The Nelly Bay reef is a continental island fringing reef. Fringing reefs grow directly around the edges of rocky continental outcrops such as Magnetic Island and are characterised by wide reef flats followed by a short reef slope into deeper water. This reef runs parallel to the shoreline and is exposed at low tide, while at high tide is seen as a darker area extending out a few hundred metres from the beach. The reef has been built entirely by coral growth over the last 7000 years. Fringing reefs are quite different from the platform reefs found in the outer part of the Great Barrier Reef.
Starting from the beach, there are four major reef zones:
- Inner reef flat-the part of the reef closest to the shore, consisting of sand, coral rubble and algae. This zone is totally exposed at low tide so the animals here must be adapted to frequent exposure and re-immersion.
- Outer reef flat-the seaward half of the reef flat, where scattered live coral colonies grow close to the reef surface to avoid exposure at low tides. Algae is still abundant.
- Reef crest-the zone where the reef flat ends and the reef slope begins. This is the area of highest wave action and vigorous coral growth and is the best place for snorkelling.
- Reef slope-the part of the reef that descends into deeper water. The corals here are protected from waves and never exposed to the air so they may grow very large with many delicate branches.
Nelly Bay Cross Section
High Resolution Version (1.35MB! .pdf)
The reef community at Nelly Bay is composed mainly of corals that are adapted to the turbid water conditions close to the coast. Massive corals with a boulder-like form are common (families Poritidae and Favidae), as are branching and staghorn corals (family Acroporidae) and leaf-like corals (genera Turbinaria and Montipora). The brown seaweed Sargassum is also common, particularly in the summer months. Reefs in this part of the world are frequently affected by cyclones and bleaching events, so the abundance and size of corals on the reef is directly related to the time since the last major disturbance.

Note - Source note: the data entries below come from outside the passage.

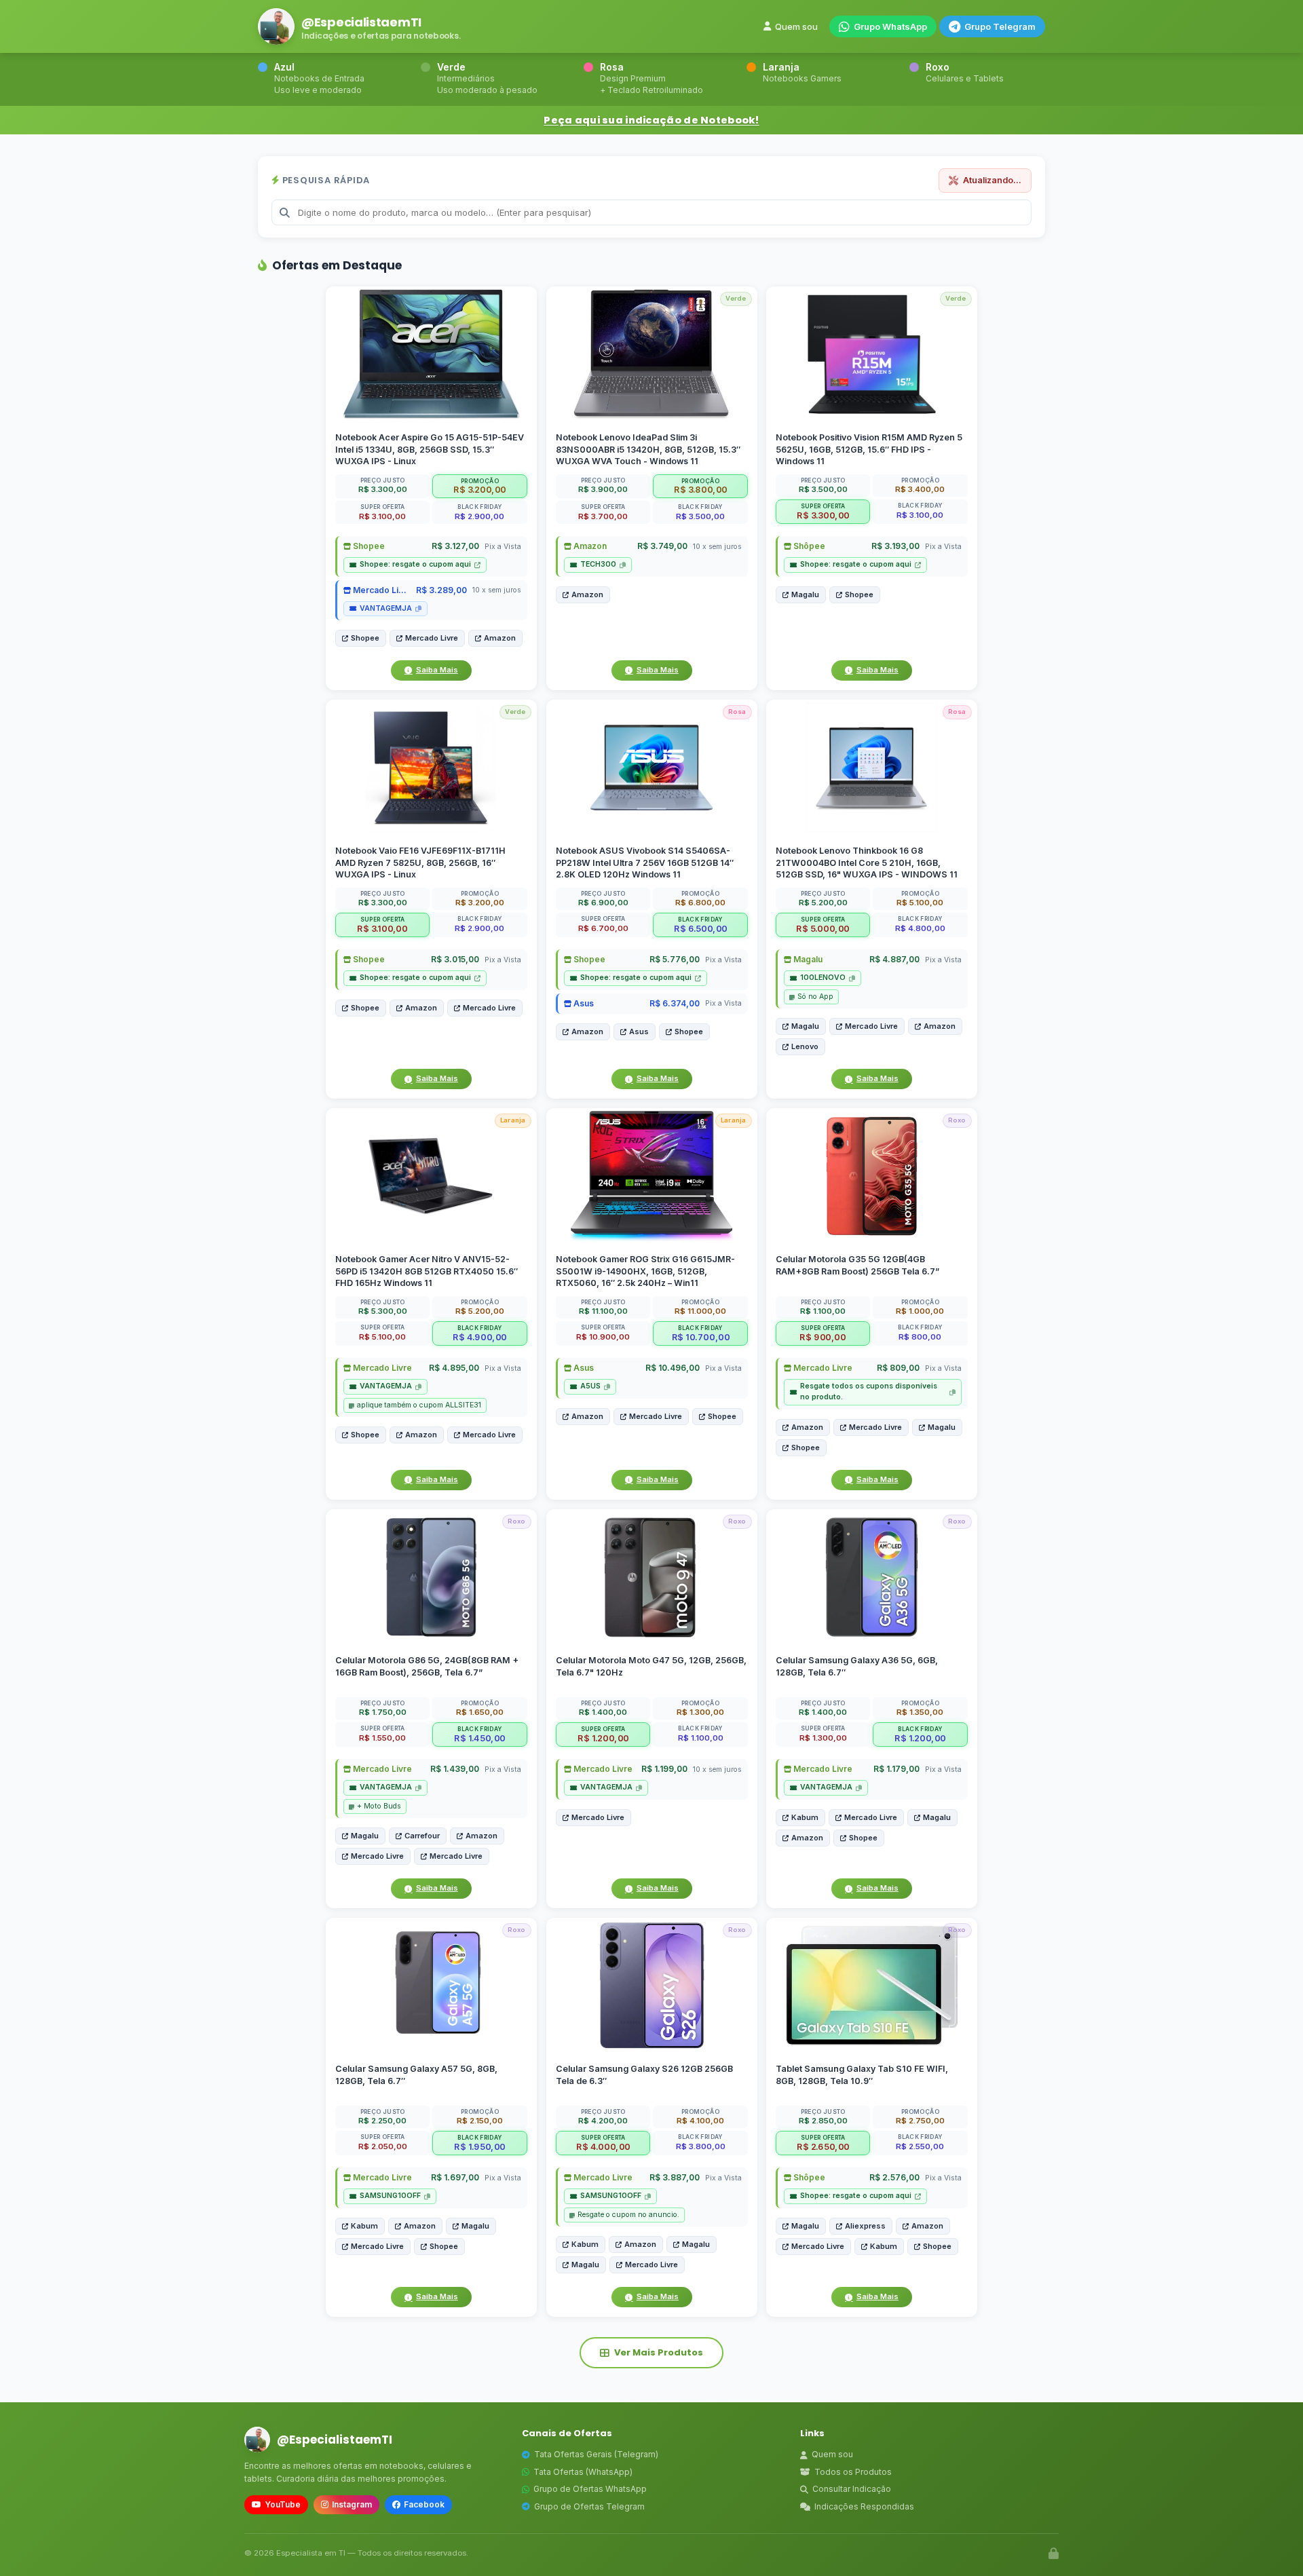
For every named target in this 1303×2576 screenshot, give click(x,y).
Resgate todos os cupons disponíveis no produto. (868, 1391)
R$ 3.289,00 (441, 590)
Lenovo (804, 1046)
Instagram (352, 2504)
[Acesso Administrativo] (1054, 2553)
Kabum (804, 1816)
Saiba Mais (437, 670)
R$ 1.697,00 (455, 2177)
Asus (582, 1003)
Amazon (500, 638)
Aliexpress (865, 2225)
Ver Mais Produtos (658, 2352)
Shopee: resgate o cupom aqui (415, 564)
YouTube (283, 2504)
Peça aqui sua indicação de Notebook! (651, 120)
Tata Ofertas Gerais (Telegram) (596, 2454)
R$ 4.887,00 (894, 959)
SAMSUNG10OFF (390, 2195)
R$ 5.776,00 (674, 959)
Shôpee (808, 546)
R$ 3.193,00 (895, 546)
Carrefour (422, 1835)
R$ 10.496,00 (672, 1368)
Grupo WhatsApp (890, 26)
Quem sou (796, 26)
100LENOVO (823, 977)
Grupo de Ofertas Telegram (589, 2506)
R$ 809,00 (898, 1368)
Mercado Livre (381, 590)
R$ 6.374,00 (674, 1003)
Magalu (805, 594)
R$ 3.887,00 (674, 2177)
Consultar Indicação (851, 2489)
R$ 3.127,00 (455, 546)
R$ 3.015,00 (455, 959)
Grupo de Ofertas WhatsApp (590, 2489)
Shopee (368, 546)
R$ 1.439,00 (454, 1769)
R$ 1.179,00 (896, 1769)
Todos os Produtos (853, 2472)
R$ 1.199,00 (664, 1769)
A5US (590, 1386)
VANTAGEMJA (386, 608)
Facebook (424, 2504)
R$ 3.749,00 (662, 546)
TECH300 (598, 564)
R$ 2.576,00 (894, 2177)
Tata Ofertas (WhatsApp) (582, 2472)
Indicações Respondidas (864, 2506)
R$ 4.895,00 (454, 1368)
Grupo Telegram (1000, 26)
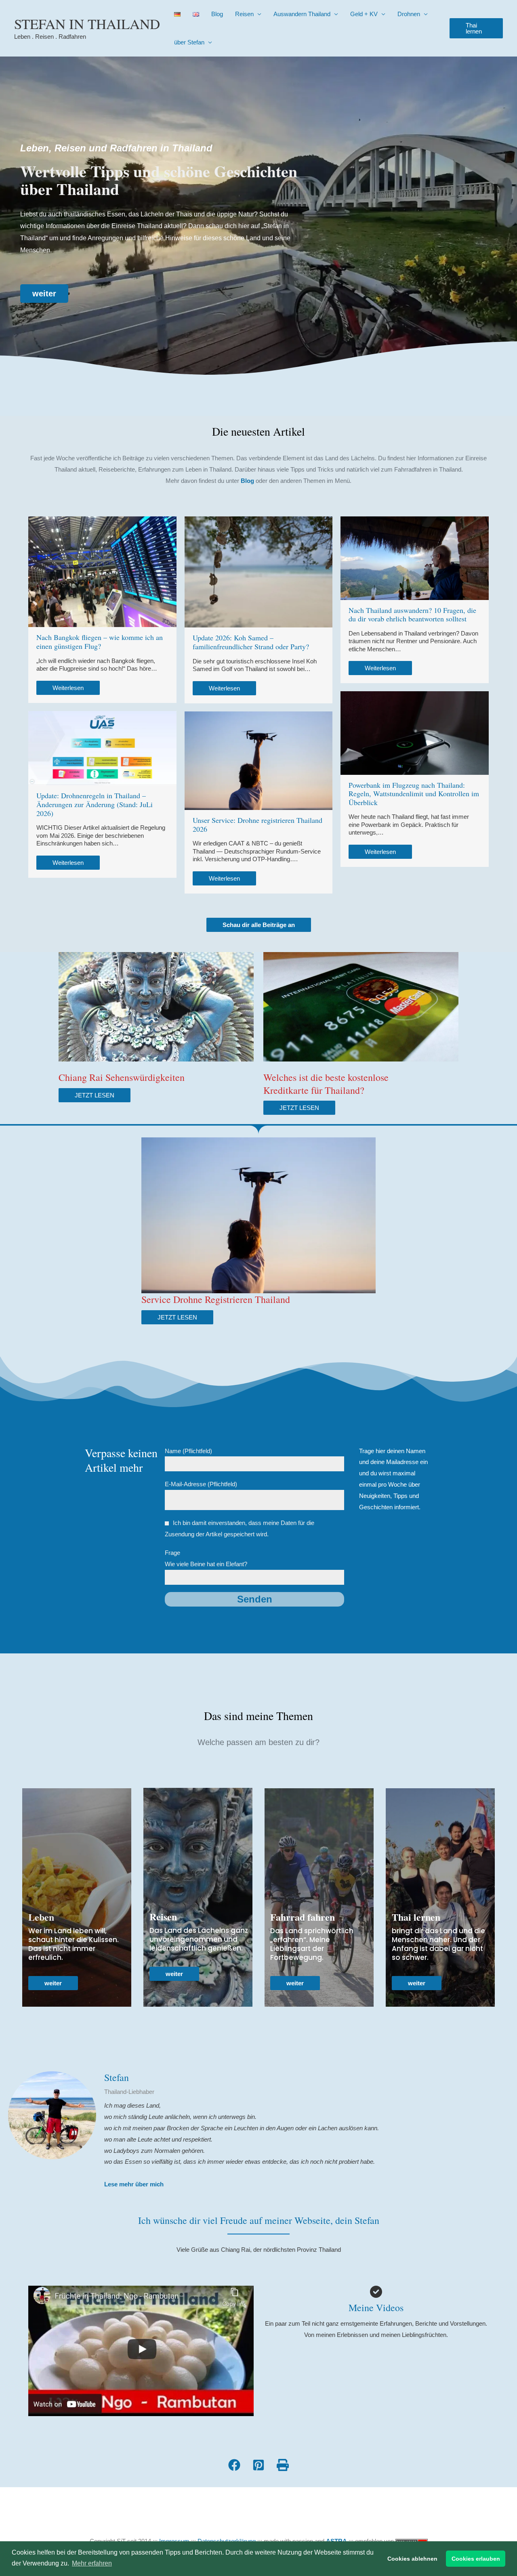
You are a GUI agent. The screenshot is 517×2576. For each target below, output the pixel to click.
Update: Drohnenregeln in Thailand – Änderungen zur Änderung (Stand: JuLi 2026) (94, 804)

The fish community is composed of many species. Most are on the edge of their usual range and are more abundant on the offshore platform reefs. The major families of reef fishes are represented here and some species, such as the golden striped butterfly fish (Chaetodon aureofasciatus) and the bar-cheeked coral trout (Plectropomus maculatus), are specially adapted to these inshore fringing reefs. Large schools of plankton-feeding damsel fishes (Neopomacentrus spp., Acanthochromis polyacanthus) and fusiliers (Caesio cuning) are common along the reef crest and slope, while roving schools of parrotfishes, goatfishes and wrasses can be observed over the reef flat when the tide is high. Green turtles are also common here. The best time to see them is on high tide, early in the morning close to the shore.